__Screenshot grounding data__:
---

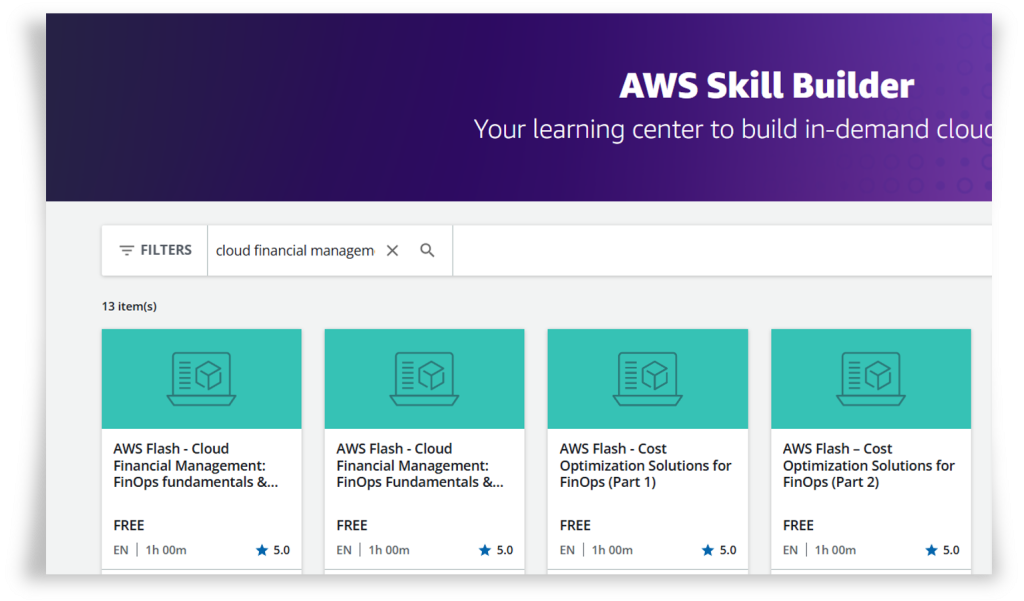Open Cost Optimization Solutions for FinOps (Part 2)
The image size is (1024, 601).
pyautogui.click(x=868, y=466)
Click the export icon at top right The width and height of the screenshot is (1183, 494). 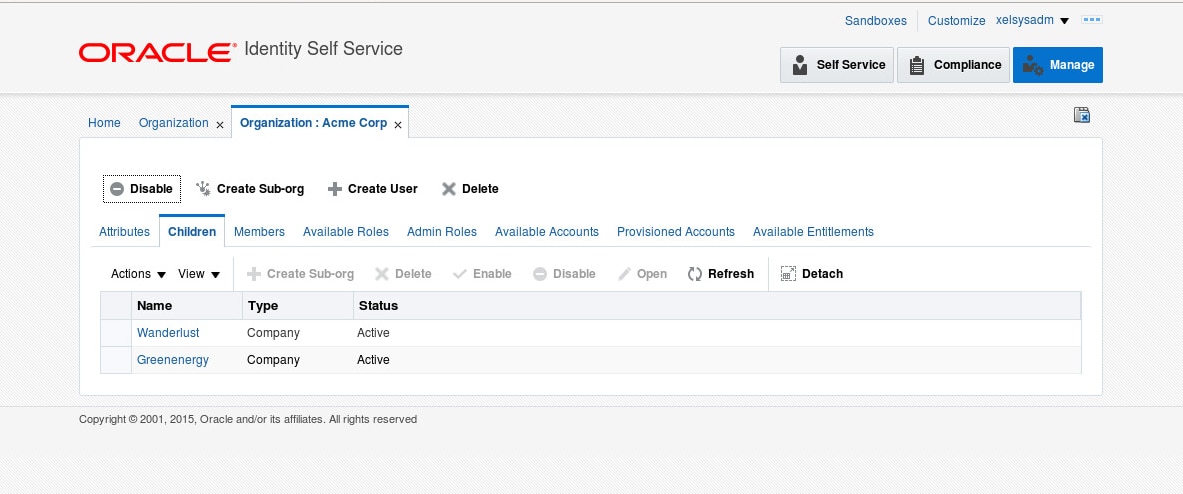(1081, 116)
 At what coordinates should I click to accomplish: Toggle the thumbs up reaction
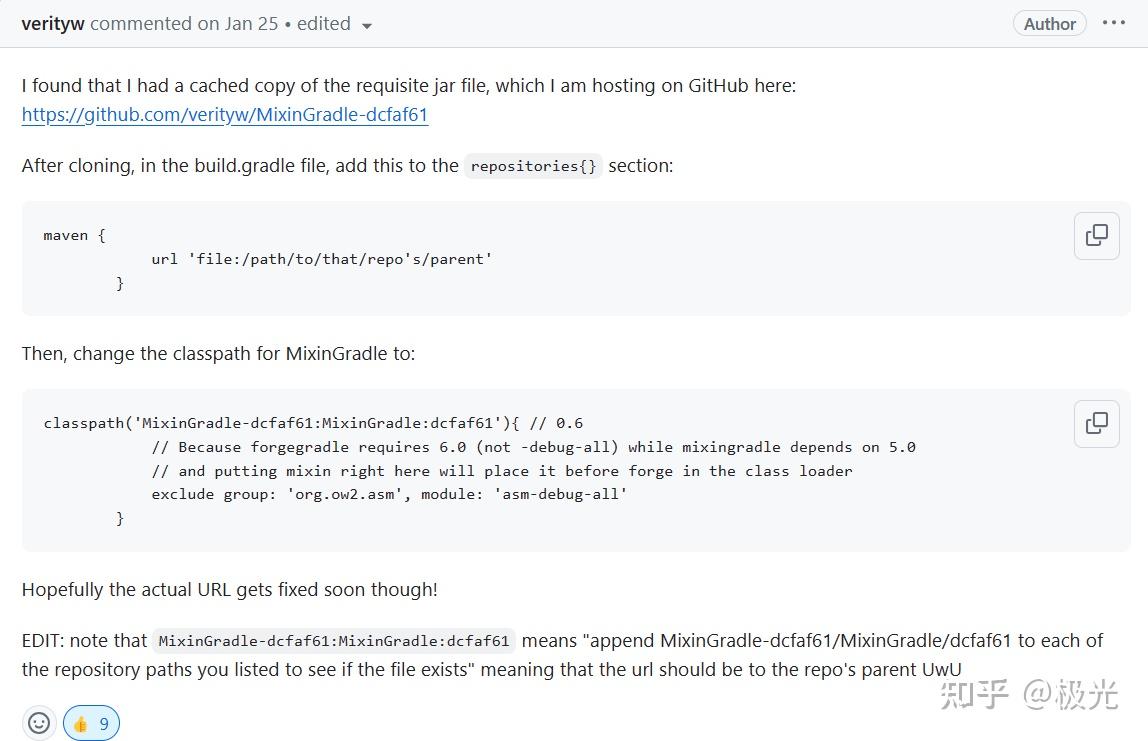coord(91,722)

---

__Assigned task__:
Once the line holding "At what coordinates" is found, set down that line and every line after it, exactly, through the last line of the records above, omitting pictures.

__Exercise output__:
 At what coordinates should I click to accomplish: Toggle the thumbs up reaction
coord(91,722)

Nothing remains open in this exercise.